BISHKEK, Feb 4, 2009 (AFP) - Kyrgyzstan's government on Wednesday approved the closure of a US airbase on its territory used as a vital supply route for Western military operations in Afghanistan.
|A US soldier guards the main access checkpoint to the US air base 30 km outside of Bishkek in Manas on Feb. 4, 2009 (Photo: AFP)|
The decision by the Central Asian state came as a snub to the administration of US President Barack Obama, which has singled out Afghanistan as the main front in US military operations overseas.
Washington says it needs the Kyrgyz base and is working to secure additional supply routes through ex-Soviet Central Asia to implement its plans, which include deployment of 30,000 more troops over the next 18 months.

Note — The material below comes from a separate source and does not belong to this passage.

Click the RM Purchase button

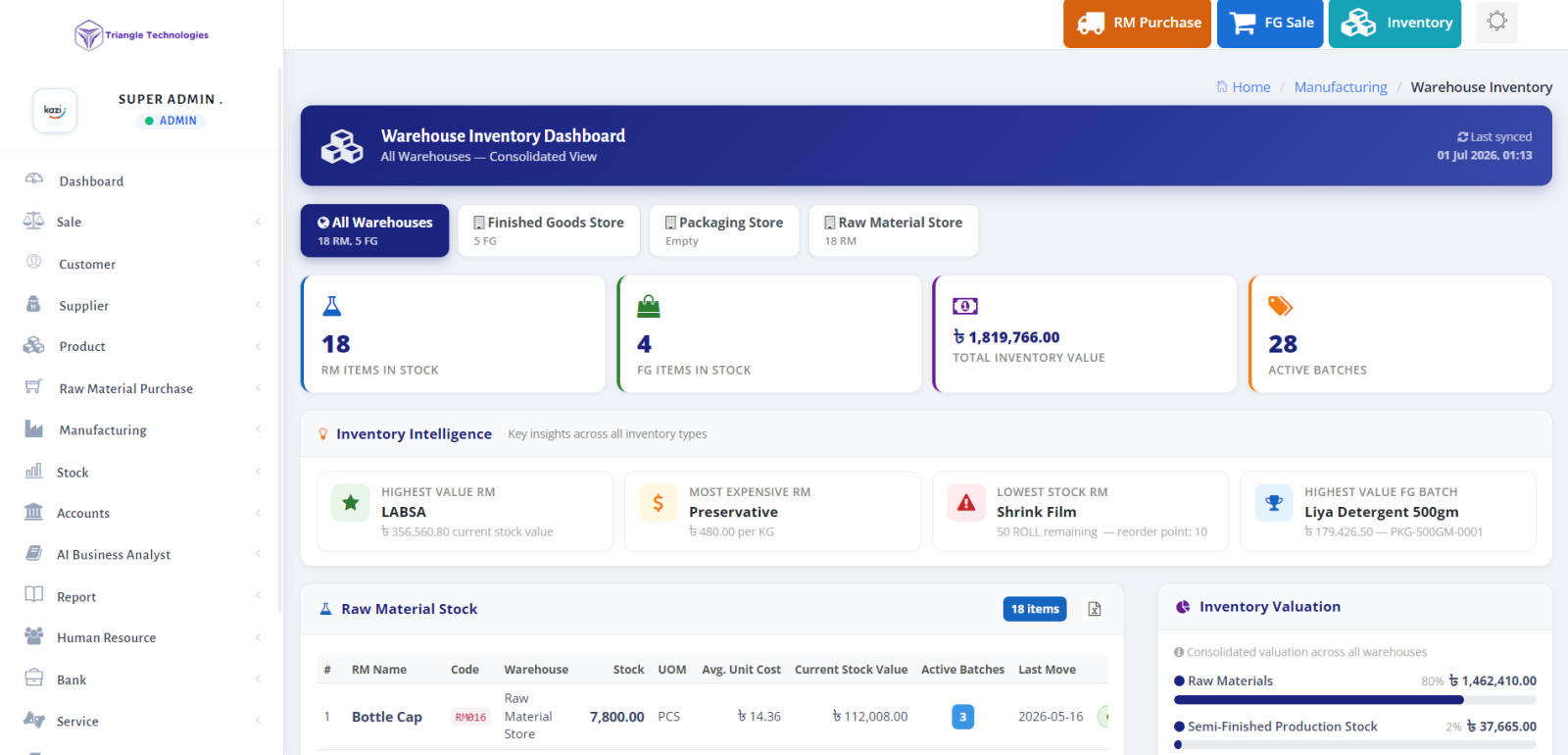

Kyrgyz President Kurmanbek Bakiyev announced the closure a day earlier in Moscow, fuelling speculation the decision came under pressure from Russia, which has been irritated by the US presence in ex-Soviet territory.
On Wednesday, the Kyrgyz government rapidly approved a bill ordering the base's closure and was to submit the text to parliament for a debate on Thursday, government spokesman Marat Kydyraliyev said.
The bill "is about the cancellation of the agreement with the United States on the presence in Kyrgyzstan of the American air base," he told AFP.
In the Kyrgyz capital Bishkek, the US Embassy said it had not received any notice that Kyrgyzstan was ordering the closure of the base, located outside Bishkek at Manas and home to over 1,000 foreign troops, mostly American.
US embassy officials were on Wednesday trying to hold talks with the Kyrgyz presidential administration but so far such requests were not being met, officials in the presidential administration told AFP.
"Discussions will continue," the embassy said in a statement. "We have a broad range of programmes and interests we will continue to pursue with the government and people of Kyrgyzstan."
In Moscow a top Russian government official denied Moscow had played a role in Bishkek's decision.
"This is the decision of the Kyrgyz leadership, not the Russian leadership," Deputy Prime Minister Sergei Ivanov said in an interview with AFP. "It is a sovereign state."
The base was set up to assist coalition forces fighting to oust the Taliban from Afghanistan in the wake of the September 11, 2001 attacks.
After the ejection of another base from Uzbekistan in 2005 it became the only US base in the Central Asian states.